:: INPUT DATA ::

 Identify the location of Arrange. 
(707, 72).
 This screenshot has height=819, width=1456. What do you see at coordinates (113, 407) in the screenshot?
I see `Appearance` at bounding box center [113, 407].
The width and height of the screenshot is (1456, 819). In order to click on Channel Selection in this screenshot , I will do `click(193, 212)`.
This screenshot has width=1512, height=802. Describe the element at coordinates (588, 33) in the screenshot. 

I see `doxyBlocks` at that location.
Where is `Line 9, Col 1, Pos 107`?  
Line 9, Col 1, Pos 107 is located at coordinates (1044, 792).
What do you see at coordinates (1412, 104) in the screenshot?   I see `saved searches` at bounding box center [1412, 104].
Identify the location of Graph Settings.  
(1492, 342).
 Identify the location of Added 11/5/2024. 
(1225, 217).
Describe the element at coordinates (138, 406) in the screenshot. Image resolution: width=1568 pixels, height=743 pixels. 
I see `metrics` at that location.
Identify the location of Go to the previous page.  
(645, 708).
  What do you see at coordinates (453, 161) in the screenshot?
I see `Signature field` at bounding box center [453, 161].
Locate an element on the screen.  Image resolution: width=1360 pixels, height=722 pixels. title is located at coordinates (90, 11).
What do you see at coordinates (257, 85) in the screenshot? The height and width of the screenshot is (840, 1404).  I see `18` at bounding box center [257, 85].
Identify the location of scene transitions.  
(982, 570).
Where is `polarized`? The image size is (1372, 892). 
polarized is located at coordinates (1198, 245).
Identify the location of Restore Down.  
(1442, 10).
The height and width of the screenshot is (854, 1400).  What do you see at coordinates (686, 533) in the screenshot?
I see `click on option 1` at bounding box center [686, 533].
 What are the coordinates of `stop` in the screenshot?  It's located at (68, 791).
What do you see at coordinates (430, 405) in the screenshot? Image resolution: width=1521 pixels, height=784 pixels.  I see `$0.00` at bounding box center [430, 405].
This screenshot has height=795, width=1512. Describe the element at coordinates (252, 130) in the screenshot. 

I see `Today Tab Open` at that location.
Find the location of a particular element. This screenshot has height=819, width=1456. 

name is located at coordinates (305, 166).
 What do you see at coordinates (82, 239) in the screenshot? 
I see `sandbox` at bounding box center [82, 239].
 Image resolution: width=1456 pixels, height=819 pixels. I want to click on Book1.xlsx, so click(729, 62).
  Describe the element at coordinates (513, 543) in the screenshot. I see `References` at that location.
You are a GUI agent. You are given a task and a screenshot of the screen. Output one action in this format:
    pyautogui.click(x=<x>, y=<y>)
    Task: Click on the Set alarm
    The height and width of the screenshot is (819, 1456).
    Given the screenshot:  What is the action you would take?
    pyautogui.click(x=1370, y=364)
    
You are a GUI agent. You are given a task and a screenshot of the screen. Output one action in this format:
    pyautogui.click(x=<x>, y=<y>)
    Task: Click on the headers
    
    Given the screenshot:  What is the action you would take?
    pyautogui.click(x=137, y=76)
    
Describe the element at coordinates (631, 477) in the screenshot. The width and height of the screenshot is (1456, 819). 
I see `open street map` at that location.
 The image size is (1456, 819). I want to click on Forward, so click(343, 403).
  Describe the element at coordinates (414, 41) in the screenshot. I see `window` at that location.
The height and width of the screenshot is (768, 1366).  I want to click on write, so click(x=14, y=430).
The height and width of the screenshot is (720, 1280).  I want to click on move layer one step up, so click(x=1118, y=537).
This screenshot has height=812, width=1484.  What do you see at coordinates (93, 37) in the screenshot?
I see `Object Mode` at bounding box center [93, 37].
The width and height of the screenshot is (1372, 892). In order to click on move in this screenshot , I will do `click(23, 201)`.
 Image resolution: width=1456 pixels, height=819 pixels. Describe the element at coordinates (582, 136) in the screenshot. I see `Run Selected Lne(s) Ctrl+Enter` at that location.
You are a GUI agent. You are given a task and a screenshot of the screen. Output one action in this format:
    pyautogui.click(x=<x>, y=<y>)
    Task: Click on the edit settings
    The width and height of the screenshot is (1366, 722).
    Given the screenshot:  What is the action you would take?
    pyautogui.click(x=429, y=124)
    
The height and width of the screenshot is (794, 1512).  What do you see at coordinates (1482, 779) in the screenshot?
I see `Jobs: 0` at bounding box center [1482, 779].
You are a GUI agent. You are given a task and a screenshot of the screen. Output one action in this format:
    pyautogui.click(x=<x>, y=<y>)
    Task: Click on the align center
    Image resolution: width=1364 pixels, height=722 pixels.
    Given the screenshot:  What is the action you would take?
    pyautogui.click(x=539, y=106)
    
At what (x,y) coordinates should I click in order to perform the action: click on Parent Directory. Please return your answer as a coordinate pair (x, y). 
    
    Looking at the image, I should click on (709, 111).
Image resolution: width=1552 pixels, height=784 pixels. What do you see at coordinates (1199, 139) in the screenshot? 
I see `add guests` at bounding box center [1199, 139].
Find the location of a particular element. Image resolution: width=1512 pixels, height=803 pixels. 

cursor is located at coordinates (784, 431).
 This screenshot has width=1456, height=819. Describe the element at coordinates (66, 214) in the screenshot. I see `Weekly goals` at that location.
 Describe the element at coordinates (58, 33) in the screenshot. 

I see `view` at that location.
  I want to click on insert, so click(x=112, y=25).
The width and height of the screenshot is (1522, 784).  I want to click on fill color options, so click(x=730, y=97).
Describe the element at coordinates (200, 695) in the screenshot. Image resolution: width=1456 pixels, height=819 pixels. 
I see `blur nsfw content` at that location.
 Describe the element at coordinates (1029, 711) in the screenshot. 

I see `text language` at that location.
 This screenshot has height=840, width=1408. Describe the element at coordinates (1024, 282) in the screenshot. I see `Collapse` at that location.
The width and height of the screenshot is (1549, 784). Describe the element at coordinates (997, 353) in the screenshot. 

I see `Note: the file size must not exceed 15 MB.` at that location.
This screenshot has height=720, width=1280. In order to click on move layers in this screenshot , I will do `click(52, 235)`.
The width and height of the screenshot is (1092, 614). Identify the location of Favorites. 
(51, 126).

:::

◆ **WHAT YOU HAVE TO DO**
Which lines above contain the string "Identify" with exactly that capitalization? Report each such line in full.

◆ **SOLVED EXERCISE**
 Identify the location of Arrange. 
Identify the location of Graph Settings.  
 Identify the location of Added 11/5/2024. 
Identify the location of Go to the previous page.  
Identify the location of scene transitions.  
Identify the location of Restore Down.  
The width and height of the screenshot is (1092, 614). Identify the location of Favorites. 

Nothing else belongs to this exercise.